[Stored records]
··········
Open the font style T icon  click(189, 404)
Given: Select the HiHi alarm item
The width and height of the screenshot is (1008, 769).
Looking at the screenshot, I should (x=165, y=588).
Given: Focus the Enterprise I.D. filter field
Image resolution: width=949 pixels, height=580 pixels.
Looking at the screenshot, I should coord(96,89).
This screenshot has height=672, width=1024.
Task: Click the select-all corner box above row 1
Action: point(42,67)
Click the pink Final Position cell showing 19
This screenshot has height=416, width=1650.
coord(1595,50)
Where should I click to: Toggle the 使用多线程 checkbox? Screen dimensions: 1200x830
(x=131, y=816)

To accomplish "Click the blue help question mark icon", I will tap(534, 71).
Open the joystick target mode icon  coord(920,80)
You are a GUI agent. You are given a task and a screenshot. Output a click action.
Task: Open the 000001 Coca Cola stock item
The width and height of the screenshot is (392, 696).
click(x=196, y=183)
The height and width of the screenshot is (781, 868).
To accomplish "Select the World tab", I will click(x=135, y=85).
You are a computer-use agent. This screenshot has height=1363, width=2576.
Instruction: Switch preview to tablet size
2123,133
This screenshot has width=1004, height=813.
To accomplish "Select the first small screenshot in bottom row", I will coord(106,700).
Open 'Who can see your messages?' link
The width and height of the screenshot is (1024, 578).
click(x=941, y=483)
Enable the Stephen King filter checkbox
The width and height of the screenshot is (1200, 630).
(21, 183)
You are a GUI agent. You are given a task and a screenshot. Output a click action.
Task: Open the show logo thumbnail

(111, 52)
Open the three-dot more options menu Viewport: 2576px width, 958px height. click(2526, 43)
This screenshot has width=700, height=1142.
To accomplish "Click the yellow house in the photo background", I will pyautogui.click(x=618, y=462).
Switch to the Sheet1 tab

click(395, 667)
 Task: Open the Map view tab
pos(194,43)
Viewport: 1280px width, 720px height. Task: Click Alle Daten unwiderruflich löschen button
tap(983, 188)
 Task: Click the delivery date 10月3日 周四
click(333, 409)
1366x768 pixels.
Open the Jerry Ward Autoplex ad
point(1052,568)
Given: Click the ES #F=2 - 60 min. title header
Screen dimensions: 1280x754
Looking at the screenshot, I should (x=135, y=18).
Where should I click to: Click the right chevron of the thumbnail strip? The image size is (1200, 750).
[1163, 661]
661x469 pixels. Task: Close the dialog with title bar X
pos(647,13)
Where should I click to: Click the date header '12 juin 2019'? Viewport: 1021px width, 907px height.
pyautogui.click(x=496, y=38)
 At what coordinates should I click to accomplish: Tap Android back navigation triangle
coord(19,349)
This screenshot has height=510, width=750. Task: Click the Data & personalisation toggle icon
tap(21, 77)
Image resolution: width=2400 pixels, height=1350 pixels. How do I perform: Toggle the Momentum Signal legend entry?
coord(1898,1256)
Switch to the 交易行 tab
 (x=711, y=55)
··········
WHAT IS BEING ASKED:
A single number is expected: how many lines in the records contain the string "filter".

OUTPUT BELOW:
2